* [Exercises to complete]:
**a.** In the England football piece, which manager is named as the first one the fans started beating up, and in what year?
**b.** Update the part of the England football piece that opens with the words containing "The  average England" and closes with "Cup in 1966.", putting "the newspapers" where it says "the press".
**c.** Carry the England football piece forward from its last sentence.

* [Page extract]:
┌──

England: “We’re sh!t and we know we are…”

The  average England soccer fan has a strange love hate relationship with the serial failure of their international football team to win anything much since Wembly 1966. “It will really teach us a lesson” quipped one caller on Nicky Campbell phone in on BBC Radio Five Live this morning. Er, no actually.

If there was any chance of that, you’d have learned something since you started serially beating up your managers, starting with Don Revie back in 1974. Even the sainted Alf Ramsey was by many accounts hated by the press for almost all the time up until he won the World Cup in 1966.

Some of it originates in the brutish attitude (and goldfish memory) of British sports writers. And some comes back to the peculiarly soccer trait in which every fan believes they could pick a better team than whoever the current manager is.

That can only plausibly happen if you have a surfeit of talent. Something that surely runs against most of the urban myths currently being manufactured within the British sports press corps ‘complex’.

└──

* [Data]:

┌──

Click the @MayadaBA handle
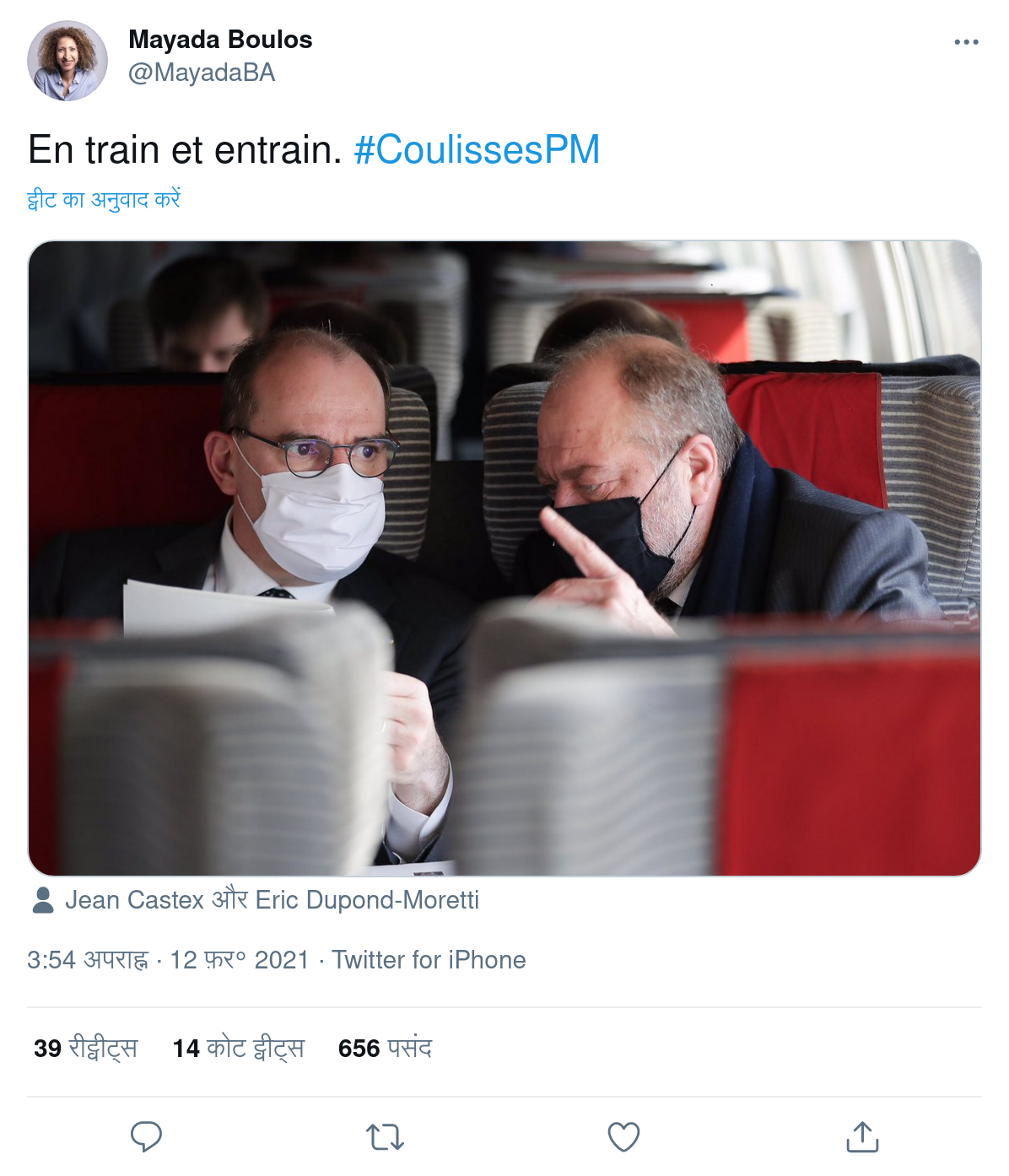Screen dimensions: 1009x1176 [202, 73]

└──

* [Written responses]:
**a.** Don Revie, in 1974.

**b.**
The  average England soccer fan has a strange love hate relationship with the serial failure of their international football team to win anything much since Wembly 1966. “It will really teach us a lesson” quipped one caller on Nicky Campbell phone in on BBC Radio Five Live this morning. Er, no actually.

If there was any chance of that, you’d have learned something since you started serially beating up your managers, starting with Don Revie back in 1974. Even the sainted Alf Ramsey was by many accounts hated by the newspapers for almost all the time up until he won the World Cup in 1966.

**c.**
Of these, one of the most popular is that propagated by Alan Green and other diviners of the public mind of English football: ie, that money is dulling the players’ appetite.  The mildly xenophobic notion that there are too many foreign players in the Premiership has also gained currency.

As excuses go, they are both attractive and relatively plausible. Until you think back a little further than this current campaign, when it becomes obvious that this was not the failure of the 2010 campaign (or even, according to ‘the Littlejohn’, “Labour’s war on Englishness”), it is a systemic/cultural flaw of forty odd years standing.

For me, it comes down to this simple, admittedly non-scientific reality. For most of the last twenty/thirty years, it is true to say that  Irish players (and yes, we have two teams just to make things harder for ourselves) who pull on a green shirt play way above their normal (largely mediocre) abilities. Whereas men who pull on an England shirt drop to something way below their usually superlative club form.

Maybe that’s to do with having many fewer options on the table than our English counterparts. ‘Keep it simples’ has been the maxim of all successful Ireland managers, north or south. But if it was a purely managerial problem I am pretty sure one of the eleven managers since Revie would have worked that out by now.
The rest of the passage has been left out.